Given request A
Please render the records from the line with "Given: Expand the" to the line with "will [x=122, y=38]." as a two-column CSV with the columns request and answer. Give one row per request, with each value in its own quoted field and any line breaks replaced by spaces.

Supplied text
┄┄┄┄┄┄

This Café was part of the Vancouver Evolution Festival.

The idea that both religion and capitalism might have a stake in keeping quiet the notion that free and uncontrolled variation, the variation that makes evolution possible, has been considered. Check this out: from Jihad vs. McWorld:

To the extent that either McWorld or Jihad has a NATURAL politics, it has turned out to be more of an antipolitics. For McWorld, it is the antipolitics of globalism: bureaucratic, technocratic, and meritocratic, focused (as Marx predicted it would be) on the administration of things—with people, however, among the chief things to be administered. In its politico-economic imperatives McWorld has been guided by laissez-faire market principles that privilege efficiency, productivity, and beneficence at the expense of civic liberty and self-government.

┄┄┄┄┄┄

Records provided
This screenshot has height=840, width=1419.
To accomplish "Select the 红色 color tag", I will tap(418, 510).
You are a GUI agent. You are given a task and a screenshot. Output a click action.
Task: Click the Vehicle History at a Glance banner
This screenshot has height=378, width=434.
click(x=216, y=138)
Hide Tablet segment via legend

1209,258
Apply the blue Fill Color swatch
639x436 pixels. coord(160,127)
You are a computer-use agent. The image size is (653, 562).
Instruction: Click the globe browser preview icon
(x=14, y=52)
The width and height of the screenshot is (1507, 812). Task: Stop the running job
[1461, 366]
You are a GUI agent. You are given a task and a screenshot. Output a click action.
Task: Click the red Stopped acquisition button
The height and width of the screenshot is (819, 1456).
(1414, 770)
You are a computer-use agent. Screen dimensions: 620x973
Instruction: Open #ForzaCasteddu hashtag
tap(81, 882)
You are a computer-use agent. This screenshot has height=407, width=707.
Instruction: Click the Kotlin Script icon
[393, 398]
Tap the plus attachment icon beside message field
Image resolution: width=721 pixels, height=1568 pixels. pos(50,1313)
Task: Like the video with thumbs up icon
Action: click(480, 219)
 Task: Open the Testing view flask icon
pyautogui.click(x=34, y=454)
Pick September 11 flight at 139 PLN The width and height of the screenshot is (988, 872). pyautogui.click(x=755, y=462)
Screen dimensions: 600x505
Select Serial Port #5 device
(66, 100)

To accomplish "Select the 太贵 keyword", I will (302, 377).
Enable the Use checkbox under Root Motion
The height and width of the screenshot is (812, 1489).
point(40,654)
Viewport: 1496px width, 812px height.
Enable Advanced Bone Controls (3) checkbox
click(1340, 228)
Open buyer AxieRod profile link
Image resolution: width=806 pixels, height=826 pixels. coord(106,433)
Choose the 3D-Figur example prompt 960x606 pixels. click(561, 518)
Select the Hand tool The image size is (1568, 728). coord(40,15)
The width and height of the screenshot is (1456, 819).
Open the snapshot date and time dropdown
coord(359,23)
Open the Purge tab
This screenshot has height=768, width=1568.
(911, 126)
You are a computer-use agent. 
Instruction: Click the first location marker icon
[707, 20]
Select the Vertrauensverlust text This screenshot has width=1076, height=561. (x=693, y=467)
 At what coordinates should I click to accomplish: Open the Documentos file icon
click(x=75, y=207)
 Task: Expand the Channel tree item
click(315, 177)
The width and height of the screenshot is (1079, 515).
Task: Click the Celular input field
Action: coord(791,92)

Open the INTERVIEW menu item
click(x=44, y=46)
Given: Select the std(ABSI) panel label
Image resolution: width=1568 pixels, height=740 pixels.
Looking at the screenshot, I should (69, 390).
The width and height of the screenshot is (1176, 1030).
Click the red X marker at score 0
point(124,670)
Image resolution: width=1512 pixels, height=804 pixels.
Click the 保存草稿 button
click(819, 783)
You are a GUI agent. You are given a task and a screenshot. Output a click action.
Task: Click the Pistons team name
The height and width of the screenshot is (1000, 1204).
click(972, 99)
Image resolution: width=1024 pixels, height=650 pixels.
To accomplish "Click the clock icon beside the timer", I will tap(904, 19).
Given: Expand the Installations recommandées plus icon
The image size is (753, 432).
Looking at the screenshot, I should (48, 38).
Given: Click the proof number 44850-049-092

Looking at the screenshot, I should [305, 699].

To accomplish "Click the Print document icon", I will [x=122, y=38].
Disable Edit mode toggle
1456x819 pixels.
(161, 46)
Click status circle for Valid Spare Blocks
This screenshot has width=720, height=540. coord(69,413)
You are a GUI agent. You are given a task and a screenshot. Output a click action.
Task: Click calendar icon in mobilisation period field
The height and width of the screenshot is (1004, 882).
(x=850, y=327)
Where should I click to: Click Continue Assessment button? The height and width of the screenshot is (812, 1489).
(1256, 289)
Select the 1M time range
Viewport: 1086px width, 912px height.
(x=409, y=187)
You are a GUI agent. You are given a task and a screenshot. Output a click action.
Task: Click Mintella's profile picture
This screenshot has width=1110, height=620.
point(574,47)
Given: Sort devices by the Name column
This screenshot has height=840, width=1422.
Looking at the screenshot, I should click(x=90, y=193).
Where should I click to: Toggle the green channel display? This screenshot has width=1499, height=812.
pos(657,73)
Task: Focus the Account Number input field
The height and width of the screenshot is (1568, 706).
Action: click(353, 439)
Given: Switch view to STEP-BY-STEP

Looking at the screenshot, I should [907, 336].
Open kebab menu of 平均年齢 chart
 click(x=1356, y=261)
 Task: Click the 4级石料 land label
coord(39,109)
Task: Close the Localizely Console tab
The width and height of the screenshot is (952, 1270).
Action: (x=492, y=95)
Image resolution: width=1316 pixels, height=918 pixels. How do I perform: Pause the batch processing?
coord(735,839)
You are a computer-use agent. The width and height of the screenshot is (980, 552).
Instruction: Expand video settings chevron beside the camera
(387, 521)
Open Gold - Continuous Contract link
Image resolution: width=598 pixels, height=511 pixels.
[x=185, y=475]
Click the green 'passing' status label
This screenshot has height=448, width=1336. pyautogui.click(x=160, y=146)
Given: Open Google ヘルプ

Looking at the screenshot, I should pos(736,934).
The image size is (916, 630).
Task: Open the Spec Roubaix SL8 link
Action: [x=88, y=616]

┄┄┄┄┄┄

Given request B
Pick up the passage on McWorld and Jihad where it stops, and write the next part.

Written reply A
request,answer
"Given: Expand the Installations recommandées plus icon The image size is (753, 432).","Looking at the screenshot, I should (48, 38)."
"Given: Click the proof number 44850-049-092","Looking at the screenshot, I should [305, 699]."
"To accomplish ""Click the Print document icon"",","I will [x=122, y=38]."

Written reply B
For Jihad, the antipolitics of tribalization has been explicitly antidemocratic: one-party dictatorship, government by military junta, theocratic fundamentalism—often associated with a version of the Fuhrerprinzip that empowers an individual to rule on behalf of a people. Even the government of India, struggling for decades to model democracy for a people who will soon number a billion, longs for great leaders; and for every Mahatma Gandhi, Indira Gandhi, or Rajiv Gandhi taken from them by zealous assassins, the Indians appear to seek a replacement who will deliver them from the lengthy travail of their freedom.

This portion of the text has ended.